— Begin —
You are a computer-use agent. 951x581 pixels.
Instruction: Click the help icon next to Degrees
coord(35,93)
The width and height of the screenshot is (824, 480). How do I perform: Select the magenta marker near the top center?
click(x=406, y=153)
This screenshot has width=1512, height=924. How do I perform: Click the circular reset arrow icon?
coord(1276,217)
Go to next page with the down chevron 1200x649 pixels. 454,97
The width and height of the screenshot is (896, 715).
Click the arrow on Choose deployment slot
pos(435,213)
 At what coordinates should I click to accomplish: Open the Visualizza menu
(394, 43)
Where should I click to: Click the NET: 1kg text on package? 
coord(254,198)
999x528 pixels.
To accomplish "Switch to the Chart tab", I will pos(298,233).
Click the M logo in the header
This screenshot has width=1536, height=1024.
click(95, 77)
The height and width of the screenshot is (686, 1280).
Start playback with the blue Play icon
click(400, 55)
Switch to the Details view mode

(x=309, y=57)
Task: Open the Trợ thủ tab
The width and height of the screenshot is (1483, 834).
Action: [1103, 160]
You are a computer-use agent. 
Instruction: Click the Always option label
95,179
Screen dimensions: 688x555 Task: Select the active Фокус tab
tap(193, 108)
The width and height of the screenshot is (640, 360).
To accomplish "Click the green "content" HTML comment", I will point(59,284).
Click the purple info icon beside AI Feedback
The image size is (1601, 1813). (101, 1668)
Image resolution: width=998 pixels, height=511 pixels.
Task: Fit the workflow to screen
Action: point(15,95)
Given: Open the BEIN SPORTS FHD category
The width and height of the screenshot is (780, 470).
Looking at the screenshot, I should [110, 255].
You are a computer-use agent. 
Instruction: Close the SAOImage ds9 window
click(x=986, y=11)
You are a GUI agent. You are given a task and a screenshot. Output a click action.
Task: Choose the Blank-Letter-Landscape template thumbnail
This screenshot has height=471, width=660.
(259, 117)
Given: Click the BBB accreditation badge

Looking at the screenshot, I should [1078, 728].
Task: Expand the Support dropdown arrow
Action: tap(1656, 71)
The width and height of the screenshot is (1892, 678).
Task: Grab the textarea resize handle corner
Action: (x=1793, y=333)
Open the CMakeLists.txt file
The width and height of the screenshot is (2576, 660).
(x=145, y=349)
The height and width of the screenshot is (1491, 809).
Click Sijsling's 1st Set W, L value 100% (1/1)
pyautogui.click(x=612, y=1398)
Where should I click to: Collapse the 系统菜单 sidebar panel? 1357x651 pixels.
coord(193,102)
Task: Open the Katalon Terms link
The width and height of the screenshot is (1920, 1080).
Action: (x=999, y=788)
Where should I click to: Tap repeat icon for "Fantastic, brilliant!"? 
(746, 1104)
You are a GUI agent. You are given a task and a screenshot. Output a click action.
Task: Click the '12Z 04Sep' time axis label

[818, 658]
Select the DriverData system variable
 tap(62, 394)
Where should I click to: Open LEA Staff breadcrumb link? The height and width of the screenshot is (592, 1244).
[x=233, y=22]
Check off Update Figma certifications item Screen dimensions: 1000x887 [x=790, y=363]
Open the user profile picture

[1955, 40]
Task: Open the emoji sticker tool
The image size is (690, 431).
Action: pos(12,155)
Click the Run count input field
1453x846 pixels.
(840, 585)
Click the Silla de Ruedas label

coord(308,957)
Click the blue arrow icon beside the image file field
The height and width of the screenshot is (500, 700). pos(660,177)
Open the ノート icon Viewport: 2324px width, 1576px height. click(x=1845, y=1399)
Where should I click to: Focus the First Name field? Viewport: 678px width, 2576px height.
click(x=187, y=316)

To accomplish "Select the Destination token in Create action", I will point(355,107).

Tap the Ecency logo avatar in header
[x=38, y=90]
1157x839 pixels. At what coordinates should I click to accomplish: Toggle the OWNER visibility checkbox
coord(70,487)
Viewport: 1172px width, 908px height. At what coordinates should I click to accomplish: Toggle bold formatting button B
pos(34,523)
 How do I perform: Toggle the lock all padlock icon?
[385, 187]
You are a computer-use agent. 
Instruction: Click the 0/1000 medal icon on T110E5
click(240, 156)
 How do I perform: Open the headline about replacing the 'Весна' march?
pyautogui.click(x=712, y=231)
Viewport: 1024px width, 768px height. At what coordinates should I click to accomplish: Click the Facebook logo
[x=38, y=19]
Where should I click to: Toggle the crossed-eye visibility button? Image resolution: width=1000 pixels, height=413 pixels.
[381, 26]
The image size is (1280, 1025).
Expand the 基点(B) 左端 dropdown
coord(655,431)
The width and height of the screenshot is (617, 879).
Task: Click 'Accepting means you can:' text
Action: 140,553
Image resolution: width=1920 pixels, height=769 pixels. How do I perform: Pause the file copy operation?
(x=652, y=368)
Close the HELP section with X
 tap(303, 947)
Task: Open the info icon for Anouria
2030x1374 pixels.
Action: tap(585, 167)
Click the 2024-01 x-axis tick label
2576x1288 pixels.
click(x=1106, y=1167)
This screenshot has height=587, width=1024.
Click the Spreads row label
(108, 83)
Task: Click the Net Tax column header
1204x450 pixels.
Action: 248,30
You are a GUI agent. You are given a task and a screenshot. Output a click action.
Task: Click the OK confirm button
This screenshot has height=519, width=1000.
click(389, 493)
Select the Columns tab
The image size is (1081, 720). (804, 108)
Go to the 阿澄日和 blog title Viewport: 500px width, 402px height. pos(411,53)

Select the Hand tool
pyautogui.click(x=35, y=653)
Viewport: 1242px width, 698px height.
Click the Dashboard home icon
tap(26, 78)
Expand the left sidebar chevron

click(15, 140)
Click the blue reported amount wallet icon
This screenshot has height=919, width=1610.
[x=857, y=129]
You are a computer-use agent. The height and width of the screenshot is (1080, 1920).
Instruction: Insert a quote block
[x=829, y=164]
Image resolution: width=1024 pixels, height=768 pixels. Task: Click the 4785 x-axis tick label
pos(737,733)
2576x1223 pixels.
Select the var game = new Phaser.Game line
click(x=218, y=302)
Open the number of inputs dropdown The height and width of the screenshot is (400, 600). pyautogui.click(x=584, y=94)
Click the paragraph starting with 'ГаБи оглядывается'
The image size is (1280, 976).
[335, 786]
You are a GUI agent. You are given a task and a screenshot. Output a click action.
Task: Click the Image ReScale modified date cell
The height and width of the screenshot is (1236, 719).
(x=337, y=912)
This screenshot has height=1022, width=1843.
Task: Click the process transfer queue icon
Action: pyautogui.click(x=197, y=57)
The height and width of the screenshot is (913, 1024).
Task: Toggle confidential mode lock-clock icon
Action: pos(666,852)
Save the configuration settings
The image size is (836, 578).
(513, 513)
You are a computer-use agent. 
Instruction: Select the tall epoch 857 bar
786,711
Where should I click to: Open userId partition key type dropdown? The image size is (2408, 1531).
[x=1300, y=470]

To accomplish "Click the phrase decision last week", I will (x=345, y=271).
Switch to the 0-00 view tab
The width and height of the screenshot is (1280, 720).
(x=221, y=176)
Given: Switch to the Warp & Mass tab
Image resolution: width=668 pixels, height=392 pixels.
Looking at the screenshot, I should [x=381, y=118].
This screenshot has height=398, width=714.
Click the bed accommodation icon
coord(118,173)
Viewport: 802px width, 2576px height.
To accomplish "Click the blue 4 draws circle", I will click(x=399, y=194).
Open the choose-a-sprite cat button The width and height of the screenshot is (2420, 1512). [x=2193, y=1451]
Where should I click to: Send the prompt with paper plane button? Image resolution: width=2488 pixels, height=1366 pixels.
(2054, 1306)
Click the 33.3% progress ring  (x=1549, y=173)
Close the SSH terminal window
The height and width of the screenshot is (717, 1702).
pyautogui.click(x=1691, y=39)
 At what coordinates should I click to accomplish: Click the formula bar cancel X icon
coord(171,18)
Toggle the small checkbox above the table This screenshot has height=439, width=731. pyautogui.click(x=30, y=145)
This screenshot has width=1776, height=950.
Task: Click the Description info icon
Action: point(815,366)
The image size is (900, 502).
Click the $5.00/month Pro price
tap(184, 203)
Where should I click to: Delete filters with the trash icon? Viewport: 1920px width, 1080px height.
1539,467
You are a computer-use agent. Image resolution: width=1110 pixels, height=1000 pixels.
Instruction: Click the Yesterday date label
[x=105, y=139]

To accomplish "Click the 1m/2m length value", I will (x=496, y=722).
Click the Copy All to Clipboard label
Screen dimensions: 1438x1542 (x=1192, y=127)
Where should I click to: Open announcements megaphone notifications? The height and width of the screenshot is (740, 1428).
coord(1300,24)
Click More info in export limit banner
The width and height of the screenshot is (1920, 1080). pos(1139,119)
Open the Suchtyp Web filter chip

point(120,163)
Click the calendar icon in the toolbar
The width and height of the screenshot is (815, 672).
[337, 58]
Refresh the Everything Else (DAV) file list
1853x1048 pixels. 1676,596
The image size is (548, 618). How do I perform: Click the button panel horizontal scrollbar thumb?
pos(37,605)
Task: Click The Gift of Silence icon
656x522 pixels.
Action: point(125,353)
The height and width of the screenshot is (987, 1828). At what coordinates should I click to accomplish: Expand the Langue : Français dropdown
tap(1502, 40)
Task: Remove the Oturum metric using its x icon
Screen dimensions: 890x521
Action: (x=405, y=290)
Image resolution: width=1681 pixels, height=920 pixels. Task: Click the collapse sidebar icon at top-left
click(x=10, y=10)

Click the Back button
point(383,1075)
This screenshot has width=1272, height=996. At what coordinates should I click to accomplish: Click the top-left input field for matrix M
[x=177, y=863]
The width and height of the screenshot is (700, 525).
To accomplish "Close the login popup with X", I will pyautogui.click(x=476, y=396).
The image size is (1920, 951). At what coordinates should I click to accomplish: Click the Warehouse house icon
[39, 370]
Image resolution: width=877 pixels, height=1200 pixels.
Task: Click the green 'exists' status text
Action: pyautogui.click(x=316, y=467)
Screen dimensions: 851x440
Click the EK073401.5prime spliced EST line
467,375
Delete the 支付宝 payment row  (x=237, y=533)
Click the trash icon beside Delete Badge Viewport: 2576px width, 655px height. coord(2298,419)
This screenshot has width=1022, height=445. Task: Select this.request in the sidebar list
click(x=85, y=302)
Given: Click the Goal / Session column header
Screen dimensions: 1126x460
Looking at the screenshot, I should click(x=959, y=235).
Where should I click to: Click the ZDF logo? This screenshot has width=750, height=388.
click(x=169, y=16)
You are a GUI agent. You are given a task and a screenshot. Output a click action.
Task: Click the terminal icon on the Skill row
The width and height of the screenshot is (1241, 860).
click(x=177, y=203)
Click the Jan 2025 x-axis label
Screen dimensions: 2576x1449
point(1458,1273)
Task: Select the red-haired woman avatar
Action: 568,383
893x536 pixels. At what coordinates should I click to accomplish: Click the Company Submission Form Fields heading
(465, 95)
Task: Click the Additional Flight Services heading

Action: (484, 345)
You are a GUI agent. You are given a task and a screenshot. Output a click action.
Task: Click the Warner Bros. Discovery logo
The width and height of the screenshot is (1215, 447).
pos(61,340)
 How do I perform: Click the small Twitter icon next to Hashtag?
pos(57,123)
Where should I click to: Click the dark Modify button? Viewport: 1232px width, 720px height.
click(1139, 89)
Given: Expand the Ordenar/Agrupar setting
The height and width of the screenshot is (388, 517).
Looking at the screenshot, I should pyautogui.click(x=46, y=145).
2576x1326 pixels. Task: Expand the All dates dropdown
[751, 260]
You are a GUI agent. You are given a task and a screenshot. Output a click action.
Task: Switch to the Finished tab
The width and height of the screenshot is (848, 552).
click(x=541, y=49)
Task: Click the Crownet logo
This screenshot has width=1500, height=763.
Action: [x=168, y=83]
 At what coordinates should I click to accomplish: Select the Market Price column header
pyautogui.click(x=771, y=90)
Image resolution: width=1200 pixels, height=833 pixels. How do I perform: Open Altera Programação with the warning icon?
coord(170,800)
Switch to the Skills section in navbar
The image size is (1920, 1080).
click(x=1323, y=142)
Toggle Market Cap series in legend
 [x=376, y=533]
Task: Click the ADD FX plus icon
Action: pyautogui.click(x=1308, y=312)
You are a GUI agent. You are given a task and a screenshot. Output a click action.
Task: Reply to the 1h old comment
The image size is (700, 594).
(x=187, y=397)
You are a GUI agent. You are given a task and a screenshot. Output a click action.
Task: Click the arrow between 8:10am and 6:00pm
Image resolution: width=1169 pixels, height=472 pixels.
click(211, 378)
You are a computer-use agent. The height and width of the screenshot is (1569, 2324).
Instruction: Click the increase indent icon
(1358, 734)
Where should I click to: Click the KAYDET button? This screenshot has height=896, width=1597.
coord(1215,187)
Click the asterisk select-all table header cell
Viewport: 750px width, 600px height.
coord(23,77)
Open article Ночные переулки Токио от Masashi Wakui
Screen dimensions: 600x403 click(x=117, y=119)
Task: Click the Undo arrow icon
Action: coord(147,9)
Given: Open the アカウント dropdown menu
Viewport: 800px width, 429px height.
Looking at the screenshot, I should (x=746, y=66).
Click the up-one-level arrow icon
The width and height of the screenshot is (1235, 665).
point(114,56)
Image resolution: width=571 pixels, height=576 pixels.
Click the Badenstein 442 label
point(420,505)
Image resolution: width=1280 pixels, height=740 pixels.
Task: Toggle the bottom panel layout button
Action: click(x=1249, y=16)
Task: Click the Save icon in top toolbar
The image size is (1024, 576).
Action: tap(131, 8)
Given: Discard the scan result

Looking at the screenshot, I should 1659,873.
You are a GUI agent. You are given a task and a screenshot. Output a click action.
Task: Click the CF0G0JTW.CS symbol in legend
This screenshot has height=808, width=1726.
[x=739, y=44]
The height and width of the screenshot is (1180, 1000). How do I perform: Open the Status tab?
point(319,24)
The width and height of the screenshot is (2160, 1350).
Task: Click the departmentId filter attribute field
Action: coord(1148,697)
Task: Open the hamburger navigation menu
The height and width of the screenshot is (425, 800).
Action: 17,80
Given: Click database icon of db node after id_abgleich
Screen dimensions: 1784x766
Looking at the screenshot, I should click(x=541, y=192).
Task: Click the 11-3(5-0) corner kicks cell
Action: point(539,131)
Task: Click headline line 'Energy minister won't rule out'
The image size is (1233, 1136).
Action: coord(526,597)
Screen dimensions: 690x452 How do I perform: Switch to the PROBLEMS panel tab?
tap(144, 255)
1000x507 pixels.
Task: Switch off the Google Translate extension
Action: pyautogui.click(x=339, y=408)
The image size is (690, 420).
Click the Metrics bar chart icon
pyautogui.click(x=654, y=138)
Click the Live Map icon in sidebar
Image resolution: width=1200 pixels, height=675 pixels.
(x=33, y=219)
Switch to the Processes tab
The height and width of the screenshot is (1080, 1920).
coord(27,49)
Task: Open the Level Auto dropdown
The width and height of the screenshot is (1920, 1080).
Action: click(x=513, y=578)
— End —
Format the stretch of lines from the one containing "Task: Open the Katalon Terms link" through the one containing "tap(62, 394)" as a Markdown table. Use the columns No. and Line, number each row, and skip any blank lines.

| No. | Line |
|---|---|
| 1 | Task: Open the Katalon Terms link |
| 2 | The width and height of the screenshot is (1920, 1080). |
| 3 | Action: (x=999, y=788) |
| 4 | Where should I click to: Tap repeat icon for "Fantastic, brilliant!"?  |
| 5 | (746, 1104) |
| 6 | You are a GUI agent. You are given a task and a screenshot. Output a click action. |
| 7 | Task: Click the '12Z 04Sep' time axis label |
| 8 | [818, 658] |
| 9 | Select the DriverData system variable |
| 10 |  tap(62, 394) |